Hollywood Beat: 1922 Whitley

When I got back to Hollywood to stop in Musso & Frank for the third time, I was really curious to check into what Dennis McMillan had told me — that Jim Thompson was a regular there, drinking at the bar almost every day, because he lived only about three blocks away.

Typically, I kind of waited till the last minute to look into it, and couldn’t find a copy of Robert Polito’s bio of Thompson, Savage Art, before I headed south — I’m confident Polito has every known address covered. However, Craig Graham solved that timing problem by calling up Thompson’s daughter and asking her.

We drove around, tracking down every place anywhere in the vicinity of M&F she told Craig about — I made a couple of notes, but most of the info here is from memory.

The closest address to M&F still standing is 1922 Whitley, roughly four blocks from the rear doors of the grill — you can duck around on some streets and cut across the back parking lot to shorten the distance, but Whitley T’s into Hollywood Boulevard about a block east of M&F’s front doors, then you head north three or four blocks — easy walking distance.

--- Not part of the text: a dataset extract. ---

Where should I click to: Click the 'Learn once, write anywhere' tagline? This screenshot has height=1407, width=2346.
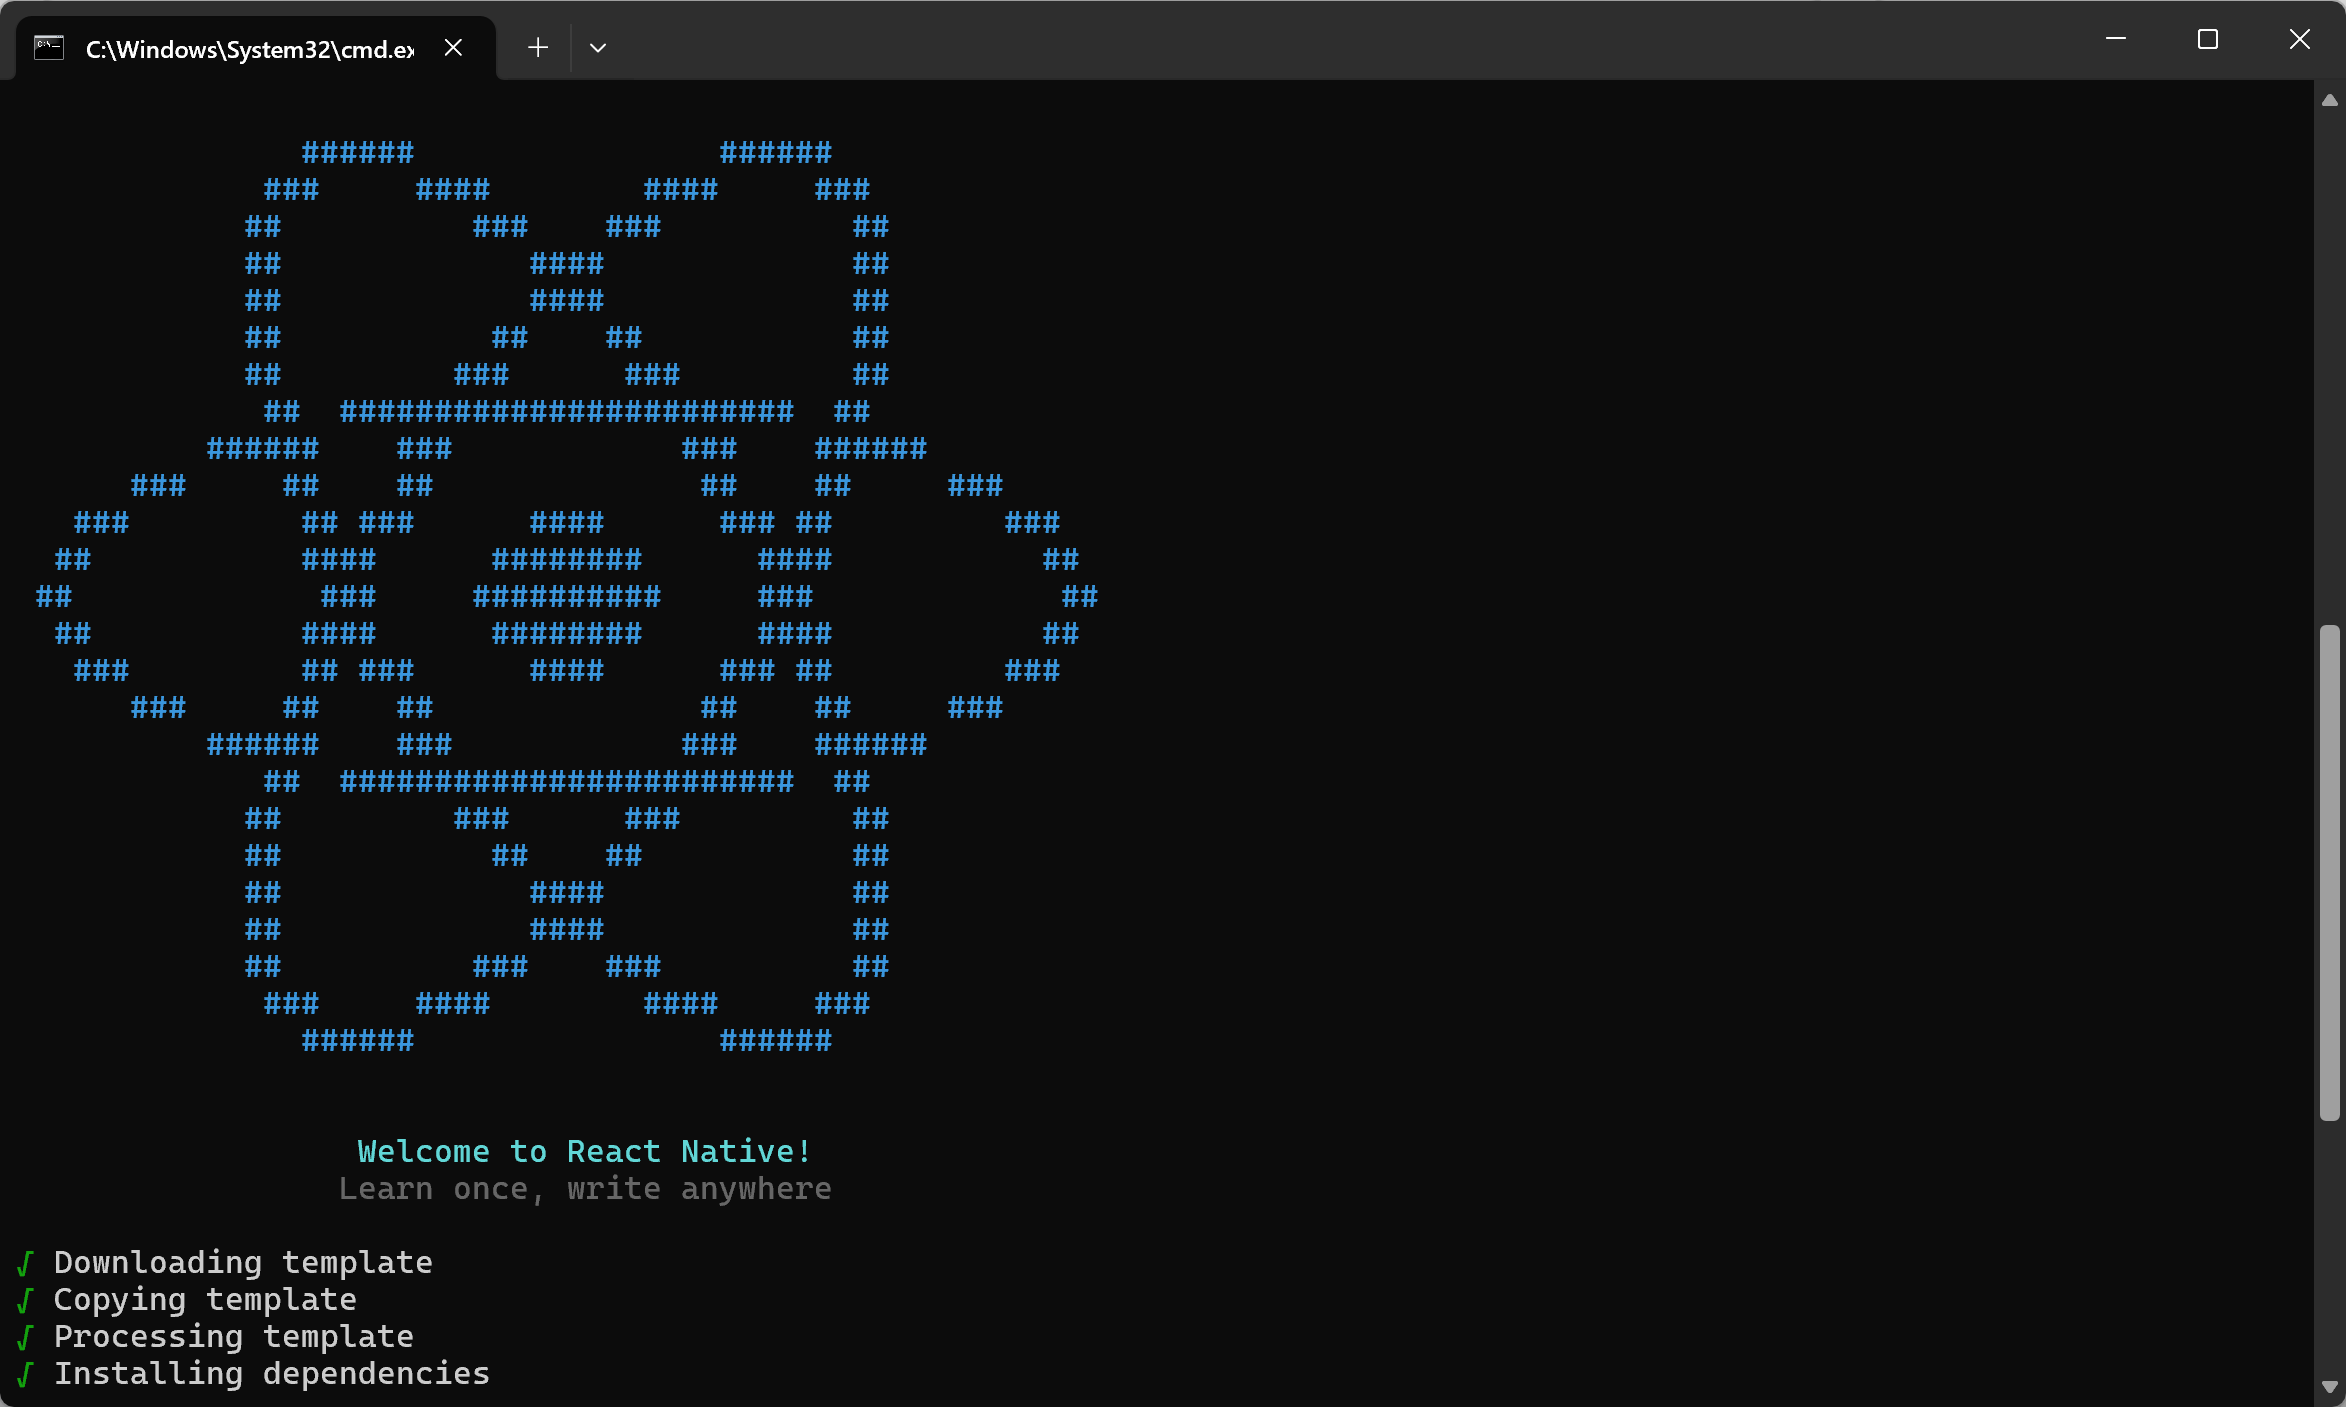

If I have the info right, the Thompson family made the move here after he got some film money from The Getaway, directed by Peckinpah, starring Steve McQueen, released in 1972. They had been living in an apartment the daughter didn’t like that much, further out Hollywood Boulevard, and at some point moved to her favorite place in this series — 1850 Whitley, south in the next block beyond Franklin — yes, one block closer to M&F! 1850 Whitley apparently was a three story building and they occupied the penthouse — today a large apartment house covers that section of real estate.

I guess that while they were living on Whitley, one or the other address, was when Thompson got to do his cameo as Judge Baxter Wilson Grayle in the 1975 Robert Mitchum version of Farewell, My Lovely  — if you’re a hard-boiled fan, it’s worth watching just for that.

And sometime before his death on April 7, 1977, the Thompsons moved about twice as far away from M&F — still not that far — where he died.